From 8cf6b3da9d157bfced382cf139a9613eff90c006 Mon Sep 17 00:00:00 2001
From: teknium1 <127238744+teknium1@users.noreply.github.com>
Date: Thu, 28 May 2026 20:35:04 -0700
Subject: [PATCH] fix(opencode-go): cap mimo-v2.5-pro max_tokens at 131072
MIME-Version: 1.0
Content-Type: text/plain; charset=UTF-8
Content-Transfer-Encoding: 8bit

The opencode-go relay defaults max_tokens to 262144 when none is sent,
but Xiami mimo-v2.5-pro only supports 131072 completion tokens — every
request 400s with "max_tokens is too large: 262144" before the agent
can do anything.

Add a get_max_tokens(model) hook on ProviderProfile (default returns
default_max_tokens) so profiles fronting multiple upstreams can vary
the cap per-model. Wire chat_completions transport through the hook.
Override on OpenCodeGoProfile with mimo-v2.5-pro=131072.

Only mimo-v2.5-pro is capped — other opencode-go models (kimi, glm,
qwen, minimax, other mimo variants) unchanged.
---
 agent/transports/chat_completions.py             |  8 ++++++--
 plugins/model-providers/opencode-zen/__init__.py | 15 +++++++++++++++
 providers/base.py                                | 14 ++++++++++++++
 3 files changed, 35 insertions(+), 2 deletions(-)

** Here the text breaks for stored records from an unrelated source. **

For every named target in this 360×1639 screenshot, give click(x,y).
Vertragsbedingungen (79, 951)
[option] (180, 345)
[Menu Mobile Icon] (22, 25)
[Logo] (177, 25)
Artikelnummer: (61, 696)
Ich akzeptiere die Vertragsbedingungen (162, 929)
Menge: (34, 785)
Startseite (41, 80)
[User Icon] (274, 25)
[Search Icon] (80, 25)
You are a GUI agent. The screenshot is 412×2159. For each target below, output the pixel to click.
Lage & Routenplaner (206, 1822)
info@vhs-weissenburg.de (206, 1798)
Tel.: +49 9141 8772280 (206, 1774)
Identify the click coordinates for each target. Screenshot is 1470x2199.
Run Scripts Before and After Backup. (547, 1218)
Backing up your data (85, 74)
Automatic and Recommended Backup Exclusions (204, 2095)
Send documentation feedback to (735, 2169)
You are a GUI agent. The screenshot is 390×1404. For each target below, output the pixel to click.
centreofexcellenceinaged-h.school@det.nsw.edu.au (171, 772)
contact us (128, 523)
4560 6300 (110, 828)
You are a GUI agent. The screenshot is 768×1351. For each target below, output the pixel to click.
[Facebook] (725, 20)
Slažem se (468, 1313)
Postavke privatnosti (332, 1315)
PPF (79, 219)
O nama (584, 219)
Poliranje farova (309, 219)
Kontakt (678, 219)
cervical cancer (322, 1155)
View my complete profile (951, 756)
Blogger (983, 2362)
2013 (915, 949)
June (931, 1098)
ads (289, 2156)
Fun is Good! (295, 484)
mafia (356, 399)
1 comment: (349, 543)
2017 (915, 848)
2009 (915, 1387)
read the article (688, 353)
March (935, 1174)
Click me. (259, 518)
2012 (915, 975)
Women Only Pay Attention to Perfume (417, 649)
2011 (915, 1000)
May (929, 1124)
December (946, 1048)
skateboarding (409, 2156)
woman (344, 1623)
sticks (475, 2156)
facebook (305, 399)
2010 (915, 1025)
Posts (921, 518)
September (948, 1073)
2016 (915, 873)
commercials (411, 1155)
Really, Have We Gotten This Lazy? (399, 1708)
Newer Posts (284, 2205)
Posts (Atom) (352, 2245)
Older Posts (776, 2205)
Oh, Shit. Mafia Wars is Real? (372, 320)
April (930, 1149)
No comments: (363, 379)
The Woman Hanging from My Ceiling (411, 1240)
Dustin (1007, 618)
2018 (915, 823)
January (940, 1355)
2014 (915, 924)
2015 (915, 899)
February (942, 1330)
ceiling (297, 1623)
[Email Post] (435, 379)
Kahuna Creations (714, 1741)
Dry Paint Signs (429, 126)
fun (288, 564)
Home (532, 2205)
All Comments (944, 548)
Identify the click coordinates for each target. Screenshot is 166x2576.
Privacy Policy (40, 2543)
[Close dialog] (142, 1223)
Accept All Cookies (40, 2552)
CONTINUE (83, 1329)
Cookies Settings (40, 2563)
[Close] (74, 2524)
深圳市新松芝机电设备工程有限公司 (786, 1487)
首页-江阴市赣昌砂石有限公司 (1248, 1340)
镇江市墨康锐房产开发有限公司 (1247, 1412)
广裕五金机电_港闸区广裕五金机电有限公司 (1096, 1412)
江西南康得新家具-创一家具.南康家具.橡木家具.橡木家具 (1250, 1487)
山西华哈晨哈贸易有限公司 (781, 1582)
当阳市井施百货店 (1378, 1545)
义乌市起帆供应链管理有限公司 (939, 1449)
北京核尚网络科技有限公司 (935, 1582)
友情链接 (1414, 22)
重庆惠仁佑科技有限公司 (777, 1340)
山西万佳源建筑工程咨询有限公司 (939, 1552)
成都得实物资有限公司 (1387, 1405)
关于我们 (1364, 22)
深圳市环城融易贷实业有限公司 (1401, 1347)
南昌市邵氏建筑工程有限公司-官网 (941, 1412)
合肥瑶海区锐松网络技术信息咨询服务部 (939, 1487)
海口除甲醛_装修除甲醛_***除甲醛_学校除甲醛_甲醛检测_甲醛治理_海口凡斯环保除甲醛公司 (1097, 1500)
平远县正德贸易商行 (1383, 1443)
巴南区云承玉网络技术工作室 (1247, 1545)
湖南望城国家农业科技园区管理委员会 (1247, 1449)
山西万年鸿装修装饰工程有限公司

diff --git a/agent/transports/chat_completions.py b/agent/transports/chat_completions.py
index 96997afca43..0582ef1ef00 100644
--- a/agent/transports/chat_completions.py
+++ b/agent/transports/chat_completions.py
@@ -476,13 +476,17 @@ class ChatCompletionsTransport(ProviderTransport):
         ephemeral = params.get("ephemeral_max_output_tokens")
         user_max = params.get("max_tokens")
         anthropic_max = params.get("anthropic_max_output")
+        # Per-model default cap — profiles override get_max_tokens() when
+        # they front several backends with different completion-token limits
+        # (e.g. opencode-go: mimo-v2.5-pro = 131072).
+        profile_max = profile.get_max_tokens(model)
 
         if ephemeral is not None and max_tokens_fn:
             api_kwargs.update(max_tokens_fn(ephemeral))
         elif user_max is not None and max_tokens_fn:
             api_kwargs.update(max_tokens_fn(user_max))
-        elif profile.default_max_tokens and max_tokens_fn:
-            api_kwargs.update(max_tokens_fn(profile.default_max_tokens))
+        elif profile_max and max_tokens_fn:
+            api_kwargs.update(max_tokens_fn(profile_max))
         elif anthropic_max is not None:
             api_kwargs["max_tokens"] = anthropic_max
 
diff --git a/plugins/model-providers/opencode-zen/__init__.py b/plugins/model-providers/opencode-zen/__init__.py
index 385741f09a1..a8c72cdc25c 100644
--- a/plugins/model-providers/opencode-zen/__init__.py
+++ b/plugins/model-providers/opencode-zen/__init__.py
@@ -34,6 +34,21 @@ def _is_deepseek_thinking_model(model: str | None) -> bool:
 class OpenCodeGoProfile(ProviderProfile):
     """OpenCode Go - model-specific reasoning controls."""
 
+    # Per-model completion-token cap. The opencode-go relay's default is
+    # too large for mimo-v2.5-pro — it sends max_tokens=262144 but Xiaomi
+    # only supports 131072 completion tokens and 400s the request.
+    # Setting an explicit cap here prevents the relay default from being
+    # applied. Keys are normalized via _flat_model_name().
+    _MODEL_MAX_TOKENS: dict[str, int] = {
+        "mimo-v2.5-pro": 131072,
+    }
+
+    def get_max_tokens(self, model: str | None) -> int | None:
+        cap = self._MODEL_MAX_TOKENS.get(_flat_model_name(model))
+        if cap is not None:
+            return cap
+        return self.default_max_tokens
+
     def build_api_kwargs_extras(
         self, *, reasoning_config: dict | None = None, model: str | None = None, **context
     ) -> tuple[dict[str, Any], dict[str, Any]]:
diff --git a/providers/base.py b/providers/base.py
index fa6765d103c..01023ff55c2 100644
--- a/providers/base.py
+++ b/providers/base.py
@@ -129,6 +129,20 @@ class ProviderProfile:
         """
         return {}, {}
 
+    def get_max_tokens(self, model: str | None) -> int | None:
+        """Return the default max_tokens cap for *model*.
+
+        Overrideable hook for providers that need per-model output caps —
+        e.g. a relay that fronts several upstream backends, each with a
+        different completion-token limit. The transport calls this when
+        the user hasn't set an explicit max_tokens.
+
+        Default: return self.default_max_tokens (the static profile field),
+        ignoring the model name. Override in a subclass to vary the cap
+        per-model.
+        """
+        return self.default_max_tokens
+
     def fetch_models(
         self,
         *,